Richard hatte den Verdacht, dass vielleicht gar nicht der Anzug seine englische Herkunft verriet, sondern eine ganz bestimmte Ausstrahlung von Verunsicherung. Das, was ihn von allen Franzosen im Raum unterschied, ließ sich genau definieren. Eine gewisse Verlegenheit in diesem Gourmettempel verriet seine Wurzeln. Während die Franzosen eine solche Umgebung als gegeben hinnahmen und so taten, als hätten sie ein Anrecht darauf, fühlte Richard sich hier fehl am Platz. Er kam sich seiner Umgebung unwürdig vor, fast so als wäre er ein Hochstapler, der jederzeit auffliegen könnte. Bildlich ausgedrückt, war seine britische Natur so auffällig wie eine englische Saveloy-Brühwurst auf einer Servierplatte mit Gratin Dauphinois.
Gleichwohl genoss er sein Leben an einem Nebenfluss der Loire sehr und mochte seine Rolle als fast schon exotischer Ausländer in dieser stillen, langsam vor sich hin plätschernden Welt. Eine der Einheimischen, die etwas alberne Jeanine, die die boulangerie der Stadt führte, behauptete, er sähe dem Earl of Grantham aus Downton Abbey ähnlich, doch Richard hatte die Serie nie gesehen. Dennoch bemühte er sich seitdem beim täglichen Kauf seines Baguettes immer um ein würdevolles Auftreten, fand das allerdings ziemlich anstrengend, da es so gar nicht sein Stil war. Sonst gab er sich gern ein wenig geistesabwesend und verwirrt, was er mit einer liebenswerten Höflichkeit verband.

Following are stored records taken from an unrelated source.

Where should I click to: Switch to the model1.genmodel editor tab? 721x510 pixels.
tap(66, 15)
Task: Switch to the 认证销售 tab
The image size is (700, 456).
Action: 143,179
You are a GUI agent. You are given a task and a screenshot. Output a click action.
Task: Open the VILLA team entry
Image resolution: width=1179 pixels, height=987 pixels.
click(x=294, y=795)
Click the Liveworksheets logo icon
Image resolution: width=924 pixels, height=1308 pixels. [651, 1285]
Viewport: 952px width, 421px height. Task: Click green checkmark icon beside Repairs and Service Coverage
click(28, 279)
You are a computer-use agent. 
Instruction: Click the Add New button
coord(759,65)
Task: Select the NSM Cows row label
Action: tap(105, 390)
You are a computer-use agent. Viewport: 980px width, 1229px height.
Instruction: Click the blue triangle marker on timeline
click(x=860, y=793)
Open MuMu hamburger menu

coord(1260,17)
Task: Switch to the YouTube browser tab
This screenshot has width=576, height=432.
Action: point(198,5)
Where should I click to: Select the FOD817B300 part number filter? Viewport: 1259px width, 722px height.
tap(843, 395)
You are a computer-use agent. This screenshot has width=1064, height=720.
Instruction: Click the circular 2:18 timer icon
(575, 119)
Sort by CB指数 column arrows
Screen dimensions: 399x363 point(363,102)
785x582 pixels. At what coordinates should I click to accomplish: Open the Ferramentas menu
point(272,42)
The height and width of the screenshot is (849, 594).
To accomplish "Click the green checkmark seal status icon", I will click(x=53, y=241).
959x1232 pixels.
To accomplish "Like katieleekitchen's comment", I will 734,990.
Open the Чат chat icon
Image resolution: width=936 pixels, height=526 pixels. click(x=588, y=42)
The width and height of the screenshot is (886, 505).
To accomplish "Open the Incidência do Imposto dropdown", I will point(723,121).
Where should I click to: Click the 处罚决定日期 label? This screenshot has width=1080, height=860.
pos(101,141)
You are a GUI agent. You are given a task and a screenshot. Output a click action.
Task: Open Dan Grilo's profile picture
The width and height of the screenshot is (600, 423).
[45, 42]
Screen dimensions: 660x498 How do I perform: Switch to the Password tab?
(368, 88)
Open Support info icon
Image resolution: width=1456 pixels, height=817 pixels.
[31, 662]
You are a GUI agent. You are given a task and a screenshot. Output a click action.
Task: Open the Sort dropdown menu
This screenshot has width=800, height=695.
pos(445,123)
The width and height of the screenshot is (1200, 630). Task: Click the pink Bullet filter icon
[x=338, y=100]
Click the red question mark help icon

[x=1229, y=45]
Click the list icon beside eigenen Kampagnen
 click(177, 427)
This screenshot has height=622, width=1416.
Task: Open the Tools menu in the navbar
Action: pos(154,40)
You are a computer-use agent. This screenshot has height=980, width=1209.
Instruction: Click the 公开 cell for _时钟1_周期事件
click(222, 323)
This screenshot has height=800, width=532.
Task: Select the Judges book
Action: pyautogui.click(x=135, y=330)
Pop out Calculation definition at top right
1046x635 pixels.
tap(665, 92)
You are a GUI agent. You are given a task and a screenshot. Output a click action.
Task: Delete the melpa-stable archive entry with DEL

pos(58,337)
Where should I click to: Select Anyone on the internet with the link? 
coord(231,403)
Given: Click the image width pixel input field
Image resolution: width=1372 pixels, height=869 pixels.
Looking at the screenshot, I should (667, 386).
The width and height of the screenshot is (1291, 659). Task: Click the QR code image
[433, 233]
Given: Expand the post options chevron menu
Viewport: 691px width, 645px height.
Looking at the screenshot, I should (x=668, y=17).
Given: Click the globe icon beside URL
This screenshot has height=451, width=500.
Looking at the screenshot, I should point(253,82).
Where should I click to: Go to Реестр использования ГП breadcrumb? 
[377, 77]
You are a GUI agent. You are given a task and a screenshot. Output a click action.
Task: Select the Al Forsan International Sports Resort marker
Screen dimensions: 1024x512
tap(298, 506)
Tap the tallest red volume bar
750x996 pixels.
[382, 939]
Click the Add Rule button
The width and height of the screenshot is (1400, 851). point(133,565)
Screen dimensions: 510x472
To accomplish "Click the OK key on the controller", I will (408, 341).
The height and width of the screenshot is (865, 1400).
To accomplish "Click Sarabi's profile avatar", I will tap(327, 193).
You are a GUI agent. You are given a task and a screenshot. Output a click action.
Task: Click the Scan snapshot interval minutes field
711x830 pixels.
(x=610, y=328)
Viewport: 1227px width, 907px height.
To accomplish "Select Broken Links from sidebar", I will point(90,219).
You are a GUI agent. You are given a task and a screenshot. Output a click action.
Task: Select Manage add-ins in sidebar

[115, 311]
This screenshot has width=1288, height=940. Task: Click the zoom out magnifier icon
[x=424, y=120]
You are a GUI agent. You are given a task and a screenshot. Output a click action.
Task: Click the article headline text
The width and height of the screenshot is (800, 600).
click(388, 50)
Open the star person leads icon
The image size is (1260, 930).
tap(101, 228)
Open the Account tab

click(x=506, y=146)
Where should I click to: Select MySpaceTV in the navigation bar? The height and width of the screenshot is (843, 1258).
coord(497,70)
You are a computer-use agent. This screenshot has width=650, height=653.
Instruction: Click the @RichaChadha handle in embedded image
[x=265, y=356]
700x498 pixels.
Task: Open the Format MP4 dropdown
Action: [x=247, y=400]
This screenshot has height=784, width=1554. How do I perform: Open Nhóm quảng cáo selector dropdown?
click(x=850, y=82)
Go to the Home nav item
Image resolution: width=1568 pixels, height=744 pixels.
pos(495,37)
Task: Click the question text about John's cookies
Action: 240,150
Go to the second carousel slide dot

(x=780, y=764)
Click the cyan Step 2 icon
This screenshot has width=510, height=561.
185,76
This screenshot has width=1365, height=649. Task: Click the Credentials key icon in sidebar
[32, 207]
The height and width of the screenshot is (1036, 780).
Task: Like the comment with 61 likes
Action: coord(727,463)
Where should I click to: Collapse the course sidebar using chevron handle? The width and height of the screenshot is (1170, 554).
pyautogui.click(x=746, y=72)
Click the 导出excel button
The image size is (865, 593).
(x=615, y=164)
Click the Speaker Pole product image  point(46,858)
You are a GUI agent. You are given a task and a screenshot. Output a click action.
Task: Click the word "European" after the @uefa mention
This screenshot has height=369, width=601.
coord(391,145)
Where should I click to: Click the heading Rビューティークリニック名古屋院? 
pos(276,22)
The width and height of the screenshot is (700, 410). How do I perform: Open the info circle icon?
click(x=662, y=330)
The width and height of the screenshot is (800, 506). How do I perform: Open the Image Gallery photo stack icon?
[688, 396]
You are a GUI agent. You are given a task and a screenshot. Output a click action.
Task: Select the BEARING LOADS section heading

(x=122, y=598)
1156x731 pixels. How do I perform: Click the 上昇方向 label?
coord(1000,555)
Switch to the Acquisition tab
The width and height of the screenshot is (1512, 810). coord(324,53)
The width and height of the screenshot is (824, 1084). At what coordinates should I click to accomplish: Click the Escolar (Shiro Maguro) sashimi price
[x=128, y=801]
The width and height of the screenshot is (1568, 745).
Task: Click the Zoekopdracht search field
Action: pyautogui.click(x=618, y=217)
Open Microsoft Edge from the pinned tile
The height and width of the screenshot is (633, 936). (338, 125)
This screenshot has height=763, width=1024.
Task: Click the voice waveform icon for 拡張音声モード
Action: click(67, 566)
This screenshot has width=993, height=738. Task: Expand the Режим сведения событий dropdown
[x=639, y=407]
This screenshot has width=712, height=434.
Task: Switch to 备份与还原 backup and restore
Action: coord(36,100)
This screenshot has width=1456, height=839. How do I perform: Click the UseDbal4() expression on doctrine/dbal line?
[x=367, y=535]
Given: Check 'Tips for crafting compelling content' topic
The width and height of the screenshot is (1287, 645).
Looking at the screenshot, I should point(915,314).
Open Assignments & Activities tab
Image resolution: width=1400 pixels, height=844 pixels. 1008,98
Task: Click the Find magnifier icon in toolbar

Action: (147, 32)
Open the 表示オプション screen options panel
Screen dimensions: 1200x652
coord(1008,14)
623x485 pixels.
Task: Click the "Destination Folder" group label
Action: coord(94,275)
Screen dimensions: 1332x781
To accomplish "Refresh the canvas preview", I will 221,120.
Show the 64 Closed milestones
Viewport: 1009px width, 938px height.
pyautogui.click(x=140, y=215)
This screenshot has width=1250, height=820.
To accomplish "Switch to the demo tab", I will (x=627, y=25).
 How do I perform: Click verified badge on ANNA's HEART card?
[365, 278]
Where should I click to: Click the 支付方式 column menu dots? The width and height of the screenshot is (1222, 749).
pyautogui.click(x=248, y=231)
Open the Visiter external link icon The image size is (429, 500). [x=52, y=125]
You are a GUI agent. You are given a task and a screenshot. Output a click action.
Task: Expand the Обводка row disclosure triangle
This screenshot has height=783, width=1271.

Nur war er eben heute Abend verstimmt, das war alles; etwas fehlte. Was das war, war natürlich für jedermann offensichtlich, da der Platz ihm gegenüber mit seinem glänzenden Besteck und dem leeren Teller laut verkündete, dass er «versetzt» worden war.
Verdammt!, dachte er und zerbrach beinahe den zierlichen Stiel seines Weinglases. Wann würden die jämmerlich wenigen Frauen in seinem Leben, nämlich derzeit drei – seine von ihm getrennt lebende Ehefrau, seine anspruchsvolle Tochter und seine nicht erschienene Tischpartnerin –, wann würden sie endlich aufhören, alles, was er sagte, wörtlich zu nehmen, und stattdessen zwischen den Zeilen lesen? Nach außen hin hatte er nicht überschwänglich reagiert, als Valérie verkündete, sie werde ins Val de Follet ziehen, aber er hatte auch nicht gerade das abweisende Gesicht einer steinernen Statue gemacht. Er dachte, in so einer Situation würde Coolness erwartet.
«Another töp-öp, Monsieur?»
Richard spannte sich an, erneut bereit zu einer französischen Antwort auf die Frage dieser Klette, doch dann ließ er die Schultern sacken und sagte mit schwacher Stimme auf Englisch: «Wirklich, jetzt schon? Na gut, warum nicht?»
Der Kellner hielt die Flasche inzwischen ziemlich weit unten in der Hand und schenkte den Wein mit einer fachmännischen Drehung ein. Dann stellte er den Pouilly-Fumé in den Eiskübel zurück, legte die Weinserviette um den schlanken Hals der Flasche, nickte vornehm, schlug praktisch die Hacken zusammen und schlängelte sich mit kleinen, zierlichen Schritten zwischen den Tischen hindurch, um sich ein anderes Opfer zu suchen, das er bedrängen konnte. Richard betrachtete die Flasche missmutig, tatsächlich ein Didier Dagueneau, was ihn immerhin aufmunterte. Es gab schlimmere Arten, versetzt zu werden, und er sollte stolz darauf sein, hier vor Ort so viel Ansehen zu genießen, dass er zu diesem Abend eingeladen worden war. Er entschied, nicht mehr auf grimmigen Bogart zu machen, der sich über Ingrid Bergmans Ausbleiben ärgert, sondern sich stattdessen einen Touch von Cary Grant in Die große Liebe meines Lebens zu geben. Hier nimmt der Versetzte es viel gutmütiger hin, dass Deborah Kerr nicht zum Rendezvous am Empire State Building erscheint. Das munterte Richard eine Weile auf: Wie schon von Jugend an fand er auch jetzt wieder Trost im Golden Age des Hollywood-Kinos, einer wunderbaren Zuflucht vor der Realität. Und er beschloss: Wenn er schon hier war, konnte er auch seinen Spaß haben.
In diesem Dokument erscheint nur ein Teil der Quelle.